Regards d'enfants, globe-trotteurs malgré eux

Le metteur en scène suisse Stefan Kaegi au Festival d'Avignon, le 19 juillet 2006.

Von Fabienne Darge

07.07.2008 / LE MONDE

Revoilà à Avignon Stefan Kaegi, qui avait enthousiasmé le Festival, en 2006, avec deux "spectacles" (le mot convient-il encore, dans son cas ?) mémorables, Mnemopark et Cargo Sofia.
Le jeune metteur en scène suisse présente jusqu'au 12 juillet, en compagnie de l'écrivaine argentine Lola Arias, Airport Kids, projet tout aussi atypique et percutant que les précédents. Et comme en 2006, les places s'arrachent. "Etre politique aujourd'hui c'est être documentaire", a coutume de dire Kaegi, qui travaille la pâte de notre réalité mondialisée de manière inédite au théâtre.

Les "airport kids", ce sont ces enfants qui vivent dans le milieu international des grandes capitales, suivant leurs parents d'un pays à l'autre. Ceux que l'on découvre sur la scène du gymnase du lycée Mistral d'Avignon vivent aujourd'hui à Lausanne. Ils ont entre 6 ans et 14 ans, viennent de Russie, d'Italie, d'Inde, du Maroc, d'Angola, du Brésil ou de Chine.
L'un après l'autre, ils sortent de leurs petites boîtes-containers en métal, posées sur la scène comme sur le tarmac d'un aéroport. Ils viennent se présenter, raconter leur vie, leurs espoirs et leurs rêves. Evidemment - c'est la "patte" Kaegi - leur réalité n'est pas balancée brute de décoffrage sur scène.
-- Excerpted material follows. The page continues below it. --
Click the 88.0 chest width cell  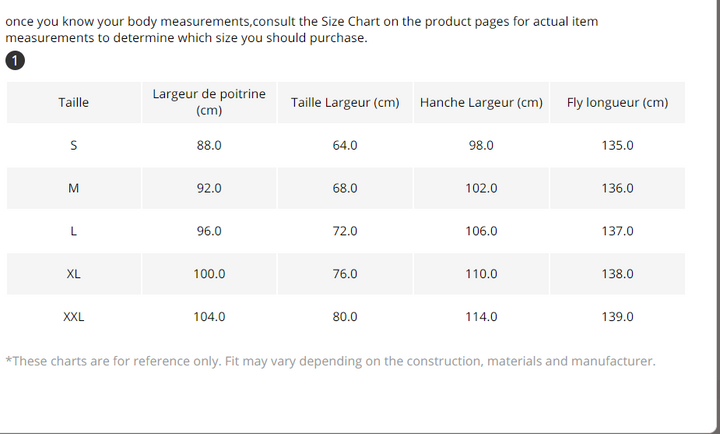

Elle a été travaillée au fil des mois, lors d'ateliers, avec les deux artistes qui ont tissé à partir d'elle de petites histoires, des bouts de fiction gorgés de vie.
Ils ont ainsi brouillé la frontière du réel et de la fiction, pour mieux raconter un monde où les frontières semblent avoir disparu pour toute une catégorie de gens, qui travaillent pour des entreprises ou des organismes internationaux. Mais où elles semblent au contraire s'être considérablement renforcées pour d'autres. Un monde où la notion de "chez soi" est devenue problématique, comme la question de l'identité.
Oussama, Patrick, Julien, Kristina, Garima, Aline, Clyde, Juliette, Sarah, habillés comme tous les enfants du monde d'aujourd'hui, d'où qu'ils viennent - jean, tee-shirt, rose obligatoire pour les filles - semblent se mouvoir avec aisance dans cet univers. Comme la mise en scène de Stefan Kaegi, qui, à l'aide des caméras filmant en direct chacun dans sa petite niche personnalisée, circule avec fluidité d'une histoire à l'autre.

UNE IRONIE TRANQUILLE

L'alliage entre le regard extrêmement précis porté par les deux artistes sur le réel et leur capacité à le traduire avec poésie et humour, et même un certain sens du merveilleux, fait tout le prix de cet Airport Kids. Ainsi de la guerre en Angola, conflit oublié, emblématique de la guerre froide, raconté avec trois escargots sur une mappemonde.
Mais c'est évidemment la présence réelle des enfants qui rend le spectacle si émouvant. Loin de la "Star ac'" et de toute mièvrerie, Lola Arias et Stefan Kaegi ont su canaliser subtilement le côté "histrion" qu'a tout enfant normalement constitué. Ce qui est encore une autre manière d'explorer leur imaginaire, dans notre monde spectaculaire.
On a rarement vu dire autant de manière aussi ludique, avec cette ironie tranquille et cet art du détail qui fait mouche. Evidemment, sur un tel projet, les frontières du théâtre explosent. Airport Kids se rapproche des recherches de certains plasticiens contemporains, qui manient de plus en plus de textes. Pourquoi serait-ce un problème, quand le travail est porté par une telle qualité de regard ?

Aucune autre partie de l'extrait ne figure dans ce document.